#### PAGE EXCERPT
Back at the Christian County Sheriff's Department, 25-year-old Jessie Goslin continued to speak to detectives. She was emotionally and physically distraught. And she kept asking about her husband. Jessie still hadn't been told if he was dead or alive.
Finally, the detective came back and broke the news about Vince. He was pronounced dead at the scene. I'm really sorry for your loss. The tragic news of Vince's murder spread fast throughout the base and to family members. Janet, Vince's surrogate mother, got a call from Jessie's mom. And she said, Janet, there's been an accident. Vince has been shot.
And I was devastated. I was like, what? What do you mean he's been shot? Vince's cousin Tim immediately left his home in Virginia and traveled to Kentucky still in disbelief. How can he survive two times in Afghanistan and come home to be shot by some worthless thug that didn't even know him? You must have felt so horrible for Jesse and for the kids. Absolutely. I must have called her at least 50 times.
trying to figure out what's going on and be there for her and the kids. By now, Jessie had left the Christian County Sheriff's Department and headed home. She's picked up by a friend, taking him back to her house on Fort Campbell. The day after the murder, local police and agents from Fort Campbell were canvassing the Goslins' neighborhood. This is now a mix of Army investigators and local investigators. It is.
They knocked on the door of Kay and William Ray, the couple who lived next door to the Goslins. What they had to say was so compelling, they asked them to immediately come in for an interview. He said you had some information about something that Ms. Goslin had told you pertaining to some trouble her husband was in. Somehow or another got involved with a drug dealer, at least $20,000 a month, and got jumped and stole away from him. Well, being that happened, these guys were supposedly after him.
The Rays explained to the investigators Jesse had told them about the drug dealers weeks before the murder. Okay.

#### WHAT YOU WILL DO
Reproduce the passage above about the shooting death of Vince Goslin in full, word for word.

#### MATERIAL PROVIDED
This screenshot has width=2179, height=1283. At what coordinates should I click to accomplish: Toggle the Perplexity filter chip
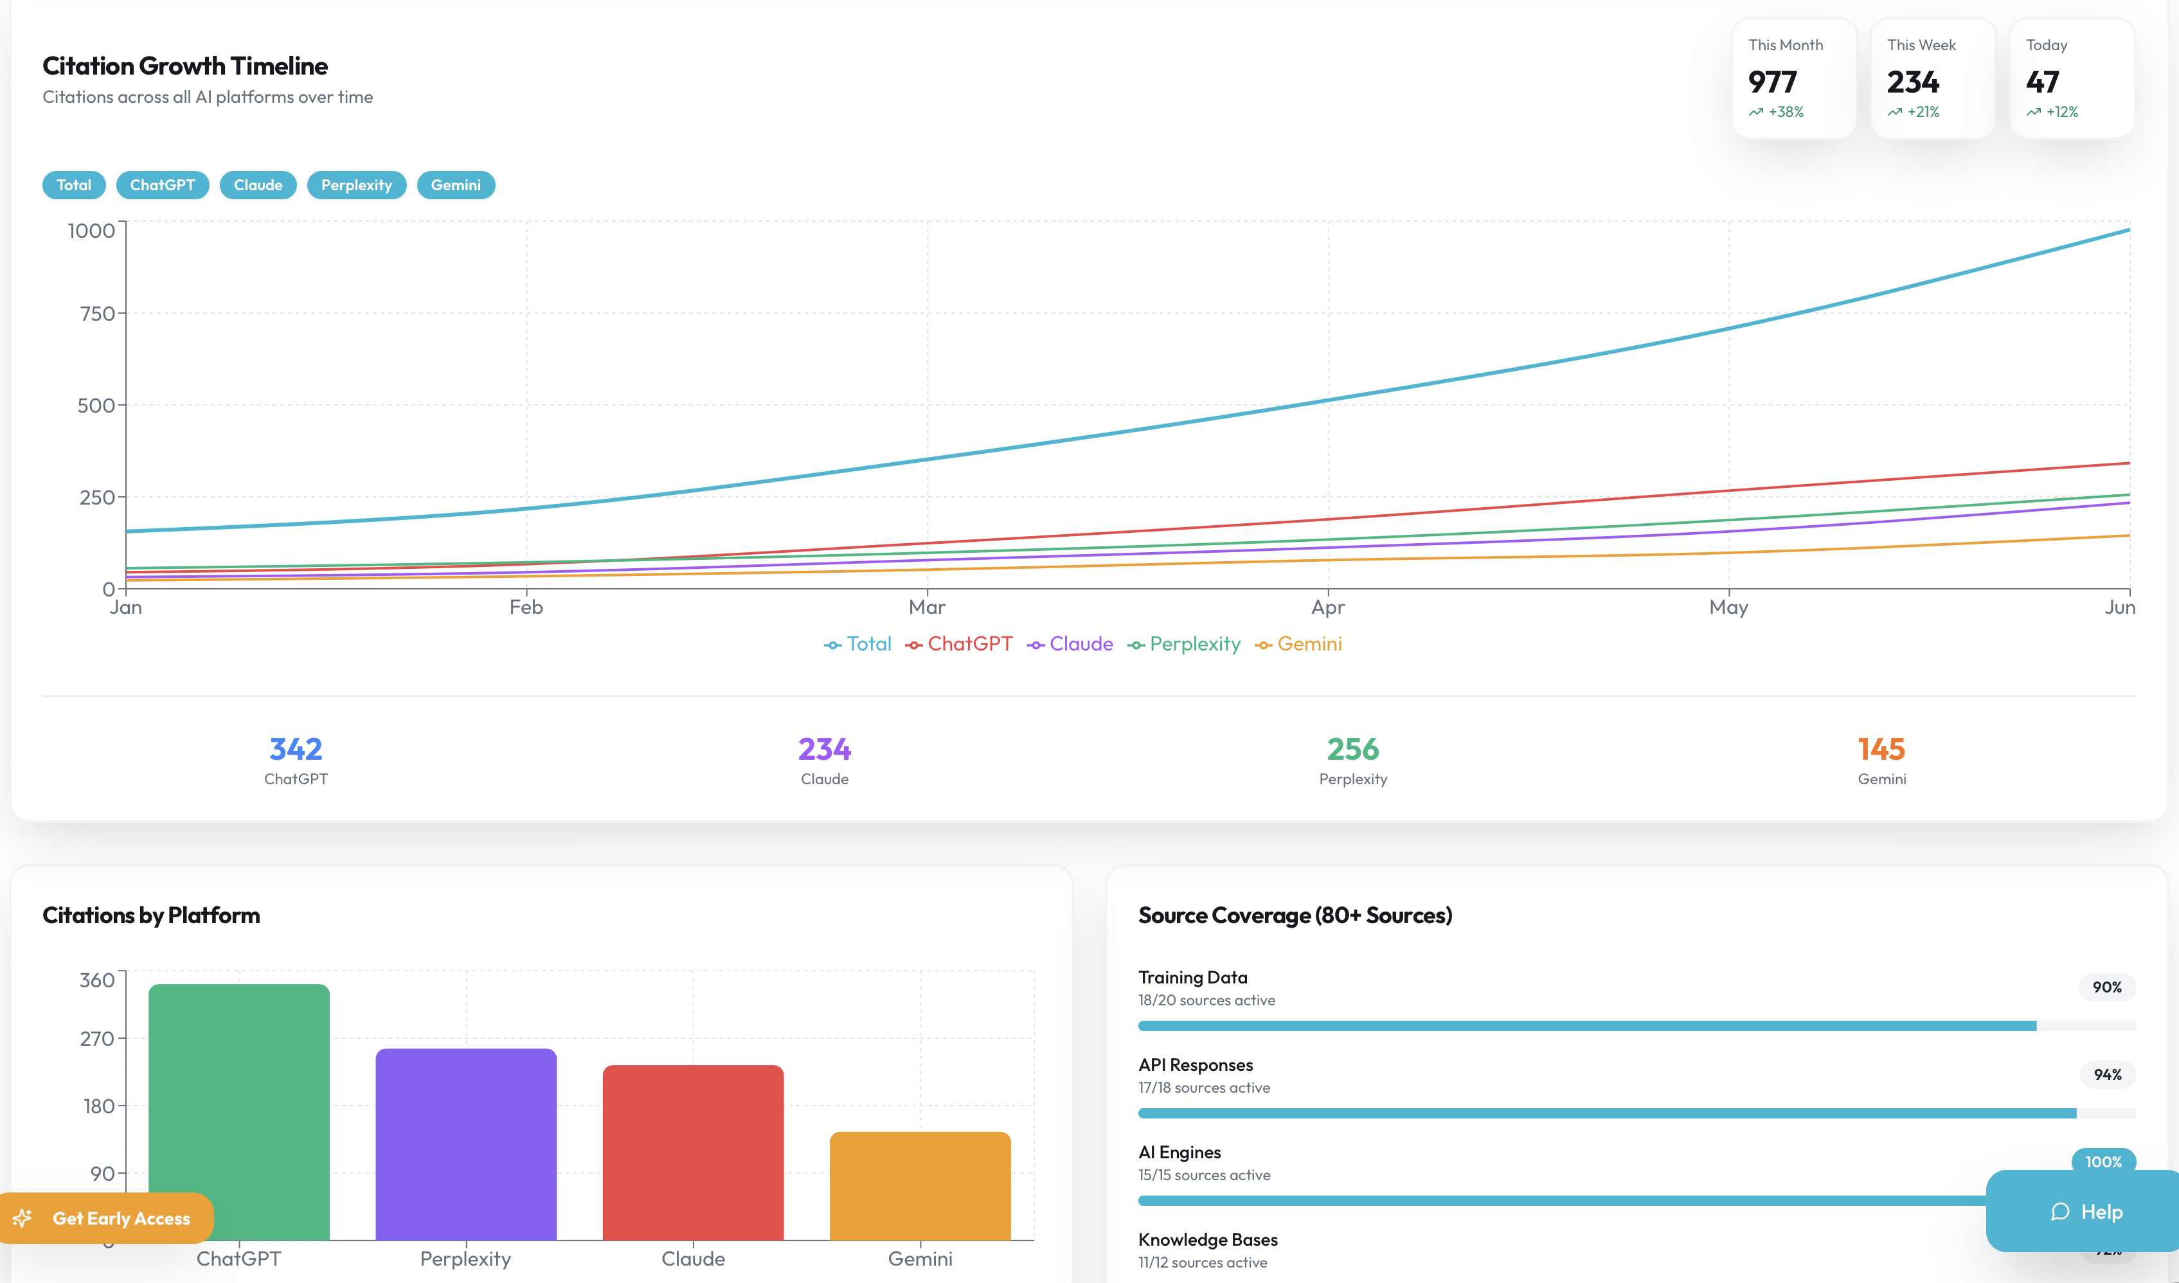(x=356, y=185)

#### TASK OUTPUT
Back at the Christian County Sheriff's Department, 25-year-old Jessie Goslin continued to speak to detectives. She was emotionally and physically distraught. And she kept asking about her husband. Jessie still hadn't been told if he was dead or alive.
Finally, the detective came back and broke the news about Vince. He was pronounced dead at the scene. I'm really sorry for your loss. The tragic news of Vince's murder spread fast throughout the base and to family members. Janet, Vince's surrogate mother, got a call from Jessie's mom. And she said, Janet, there's been an accident. Vince has been shot.
And I was devastated. I was like, what? What do you mean he's been shot? Vince's cousin Tim immediately left his home in Virginia and traveled to Kentucky still in disbelief. How can he survive two times in Afghanistan and come home to be shot by some worthless thug that didn't even know him? You must have felt so horrible for Jesse and for the kids. Absolutely. I must have called her at least 50 times.
trying to figure out what's going on and be there for her and the kids. By now, Jessie had left the Christian County Sheriff's Department and headed home. She's picked up by a friend, taking him back to her house on Fort Campbell. The day after the murder, local police and agents from Fort Campbell were canvassing the Goslins' neighborhood. This is now a mix of Army investigators and local investigators. It is.
They knocked on the door of Kay and William Ray, the couple who lived next door to the Goslins. What they had to say was so compelling, they asked them to immediately come in for an interview. He said you had some information about something that Ms. Goslin had told you pertaining to some trouble her husband was in. Somehow or another got involved with a drug dealer, at least $20,000 a month, and got jumped and stole away from him. Well, being that happened, these guys were supposedly after him.
The Rays explained to the investigators Jesse had told them about the drug dealers weeks before the murder. Okay.